#### Provided text

Gay News was a serious newspaper, with professional and literate journalists, reporting on topical lesbian and gay issues. It also had a contacts section at the back. (Nothing too explicit.) Through that I met Ron: coincidentally living in Chelmsford. I was living in a 1930s student hostel: one small room with a single bed, with 40 other postgraduate students, (all from overseas). However, it was easier for Ron to visit me than me him. Squeezing into the small bed was manageable: but the 1967 Sexual Offences Act was a potential concern. Fortunately, the other students (many of them Muslim – some quite happy to drink alcohol) were either curious or indifferent, so not motivated to denounce us to anyone. A biology student from Pakistan had assumed that the only reason for one man to have sex with another was some form of inadequacy. So he questioned me. – ‘Does it stand up? Does it discharge?’ – Yes, thank you. Everything works beautifully!
I began attending a weekly gay swimming group in Holborn. I wasn’t able to swim when I first went: but lust can be a powerful motivator. After two years, another swimmer expressed concerns about a young friend of his, due to start as an undergraduate at my college. Would I make contact with him, and offer support if required? I did make contact, and met Rory: but it occurred to me that there might well be other new students in a similar position. So I formed the college’s first ever GaySoc. Folk in the student union office were supportive: but when I displayed posters around the college, some were removed by staff. I was told I’d pinned them on boards reserved for academic notices. Once I knew which boards were permitted, there were no further problems.

########

*Task instructions*
(A) Summarize the memoir excerpt in two sentences.
(B) Copy the memoir excerpt from "I began attending" to "no further problems.".
The lines that follow have no connection to the memoir excerpt.

#### Given data

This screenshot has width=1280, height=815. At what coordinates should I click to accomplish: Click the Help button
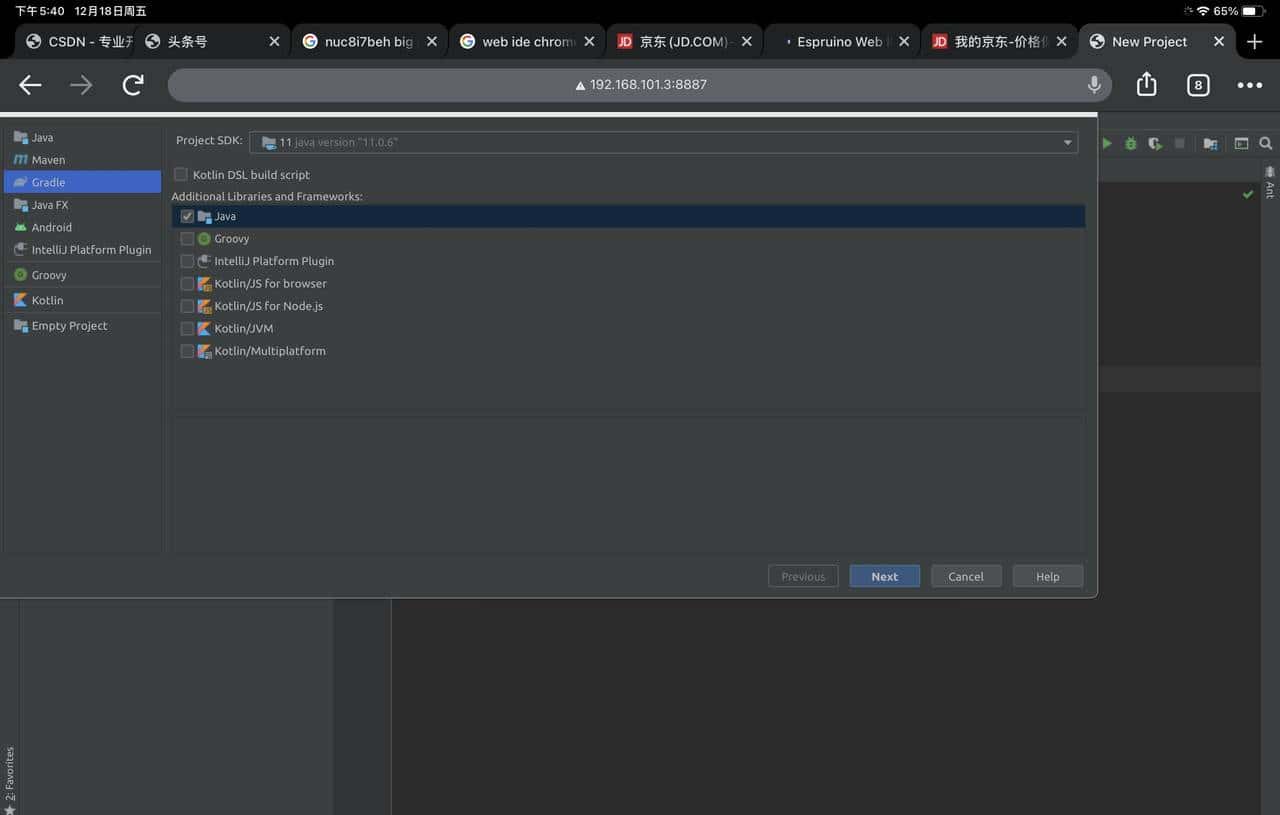(x=1047, y=576)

########

*Expected results*
(A) Through the contacts section of Gay News, the writer met Ron, who visited the writer's small room in a student hostel, where the other postgraduate students from overseas were curious or indifferent rather than inclined to denounce them. After joining a weekly gay swimming group in Holborn and being asked to support a fellow swimmer's young friend starting at the college, the writer formed the college's first GaySoc, and staff removed some of its posters until the writer learned which boards were permitted.

(B)
I began attending a weekly gay swimming group in Holborn. I wasn’t able to swim when I first went: but lust can be a powerful motivator. After two years, another swimmer expressed concerns about a young friend of his, due to start as an undergraduate at my college. Would I make contact with him, and offer support if required? I did make contact, and met Rory: but it occurred to me that there might well be other new students in a similar position. So I formed the college’s first ever GaySoc. Folk in the student union office were supportive: but when I displayed posters around the college, some were removed by staff. I was told I’d pinned them on boards reserved for academic notices. Once I knew which boards were permitted, there were no further problems.